Entidade é criada para evitar sacrifício de cães
PUBLICAÇÃO
quinta-feira, 20 de março de 1997
Sid Sauer Correspondente 
CAMPO MOURÃO - A funcionária pública estadual, Irene Rohling, que mantém cerca de 200 gatos e cachorros numa chácara, é a primeira presidente da Sociedade Protetora dos Animais (SPA) de Campo Mourão. A entidade foi criada anteontem à noite, menos de uma semana depois de o grupo se reunir pela primeira vez. A pressa tem uma explicação: a prefeitura vai implantar a carrocinha no dia 3 de maio e, três dias depois, os primeiros cachorros recolhidos já poderão ser sacrificados.
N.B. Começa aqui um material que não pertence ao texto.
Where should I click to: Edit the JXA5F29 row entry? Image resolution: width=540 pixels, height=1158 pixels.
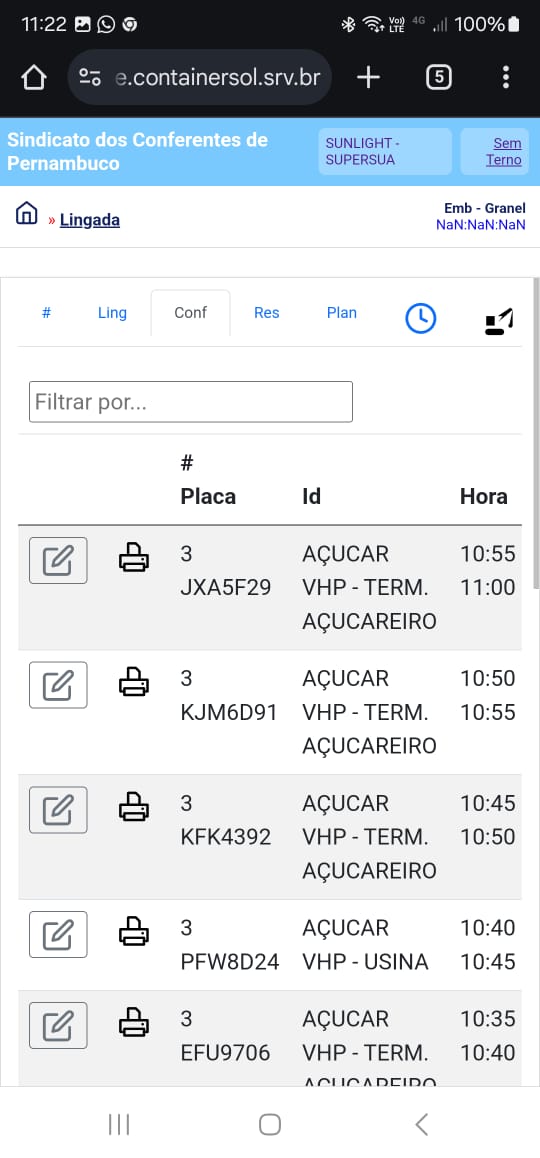coord(58,561)
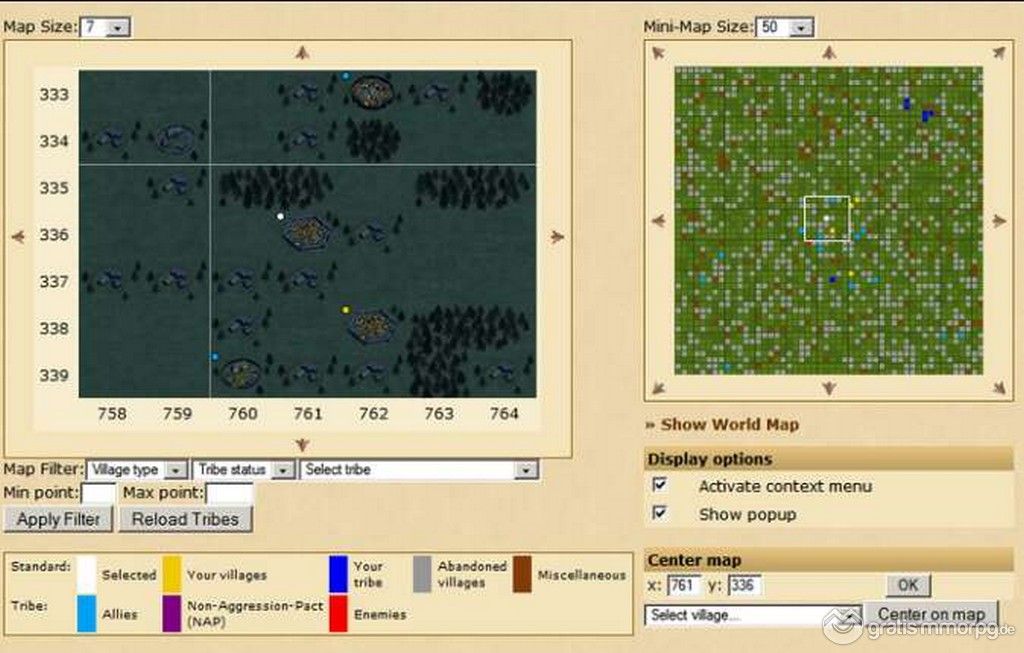Click the selected village with white dot
This screenshot has width=1024, height=653.
coord(306,233)
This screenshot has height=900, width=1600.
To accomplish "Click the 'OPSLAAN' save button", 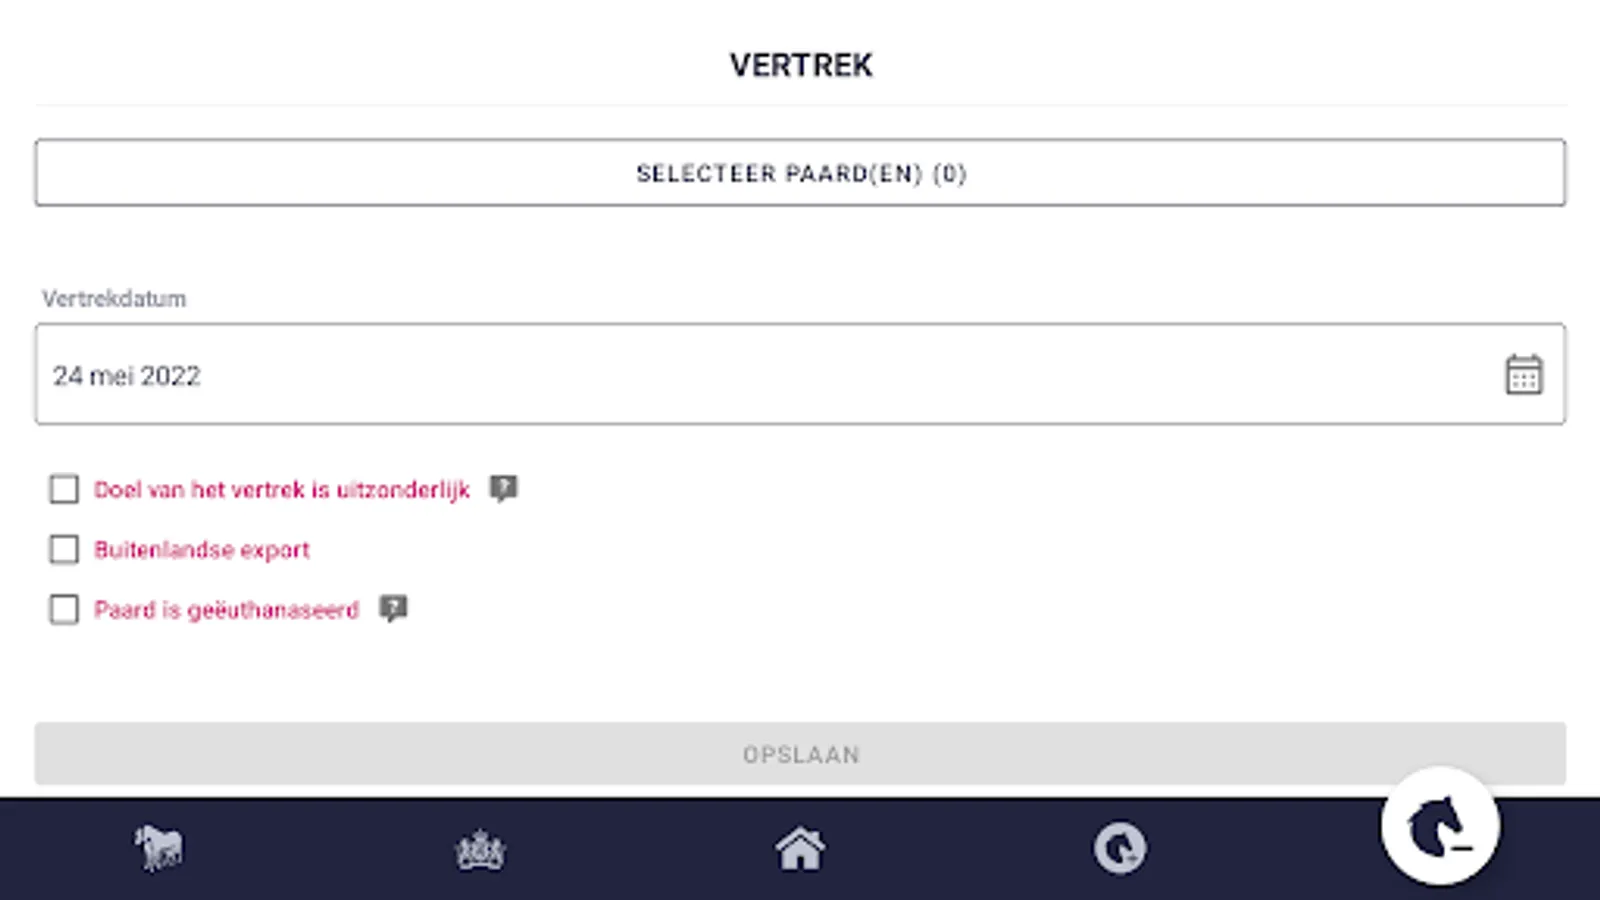I will point(800,754).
A criação da SPA foi a primeira medida tomada por um grupo de pessoas da cidade contra o sacrifício dos animais. Um abaixo-assinado já percorre a cidade em busca de apoio, ao mesmo tempo em que estão sendo confeccionadas camisetas e faixas criticando a matança. Na segunda-feira, a Câmara de Vereadores aprovou requerimento do vereador José Gilberto de Souza (PDT) pedindo uma sessão especial para discutir o assunto. Só falta agora marcar uma data para a reunião.
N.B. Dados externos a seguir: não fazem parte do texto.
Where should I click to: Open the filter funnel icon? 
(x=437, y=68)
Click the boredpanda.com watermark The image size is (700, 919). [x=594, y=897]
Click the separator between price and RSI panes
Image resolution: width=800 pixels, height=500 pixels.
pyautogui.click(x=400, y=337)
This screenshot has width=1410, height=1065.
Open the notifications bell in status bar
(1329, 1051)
O mesmo vereador prepara para a próxima sessão, no dia 7, uma alteração à atual legislação que trata o assunto. Souza vai propor o fim do sacrifício. Para isso, ele conta com o apoio da SPA, que se propõe a discutir com a prefeitura formas alternativas de resolver o problema. O município nega que pretenda matar os animais recolhidos, mas admite que isso será feito em último caso. A idéia é doar os que não forem retirados à Universidade Estadual de Maringá (UEM).